During the next 10 years, De Camilli and others characterized the many components of synaptic vesicles and some of their associated proteins. He found that some proteins in synaptic vesicles are shared by vesicles of cells that secrete hormones, such as the beta cells in the pancreas that release insulin. One such protein, he found, can become a target of autoimmunity in humans, a finding that led to a test for diabetes type 1, which is caused by an autoimmune disease that destroys beta cells.
By the mid-1990s, De Camilli felt that, as the inventory of synaptic vesicle proteins was being completed, the next key question was how synaptic vesicles during endocytosis are assembled and recycled inside the cell after each round of secretion. He soon found that a specific phosphoinositide in the cell's membrane, called PI(4,5)P2, regulates vesicle formation during endocytosis and that a phosphate protruding from this lipid binds endocytic factors. Once the vesicle is formed, an enzyme called synaptojanin, which De Camilli identified, removes the phosphate and allows shedding of endocytic factors.
He subsequently identified other proteins, endophilin and amphiphysin, that bind and penetrate the cell's membrane and showed how these proteins help generate the curvature that enables endocytic vesicles to form.
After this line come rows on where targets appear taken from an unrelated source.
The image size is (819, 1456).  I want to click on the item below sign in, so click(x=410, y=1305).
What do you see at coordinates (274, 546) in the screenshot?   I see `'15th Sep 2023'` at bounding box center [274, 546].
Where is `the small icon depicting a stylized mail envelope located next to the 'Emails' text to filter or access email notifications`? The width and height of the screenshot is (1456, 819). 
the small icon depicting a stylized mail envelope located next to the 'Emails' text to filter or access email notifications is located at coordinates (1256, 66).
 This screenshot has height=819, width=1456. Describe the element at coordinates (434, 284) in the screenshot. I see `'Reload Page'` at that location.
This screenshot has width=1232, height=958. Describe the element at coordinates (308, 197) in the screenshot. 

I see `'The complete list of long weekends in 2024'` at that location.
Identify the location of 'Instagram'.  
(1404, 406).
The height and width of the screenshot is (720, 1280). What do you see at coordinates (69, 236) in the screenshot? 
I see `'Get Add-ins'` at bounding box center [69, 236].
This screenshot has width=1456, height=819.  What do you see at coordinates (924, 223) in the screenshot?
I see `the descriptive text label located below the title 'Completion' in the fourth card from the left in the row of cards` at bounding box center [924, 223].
De Camilli considers his findings about the membrane's lipid components in synaptic vesicle formation as his most seminal work. They are significant he says, because they highlighted lipids' central role in endocytic traffic in neurons and in other cells. He muses, though, that had he not done his phosphoinositide research in medical school, he might not have been primed for his later findings. "What makes the career of a scientist unique and defines his or her ability to approach a problem is the collection of experiences and topics that he or she has researched," De Camilli says. "My early research with phosphoinositides gave me a perspective no one else had."
Although De Camilli acknowledges he wasn't interested in clinical medicine during medical school, he now appreciates its value. Biologists, he says, create mutations or give drugs to a cell or animal to see how the disturbance affects the system. Patients with diseases, De Camilli explains, allow scientists to learn from the many perturbations that nature spontaneously produces.
Today, De Camilli continues to study membrane traffic at synapses and remains fascinated by how synaptic vesicles form. He also is returning to his medical roots: He is studying how disruption in membrane traffic may cause diseases, including neurodegenerative diseases, such as Alzheimer's and Lowe syndrome, a condition caused by abnormal phosphoinositide metabolism that leads to pathology in the eyes, kidneys, and brain. "The intersection of basic science and medicine promises to be very fruitful," he says.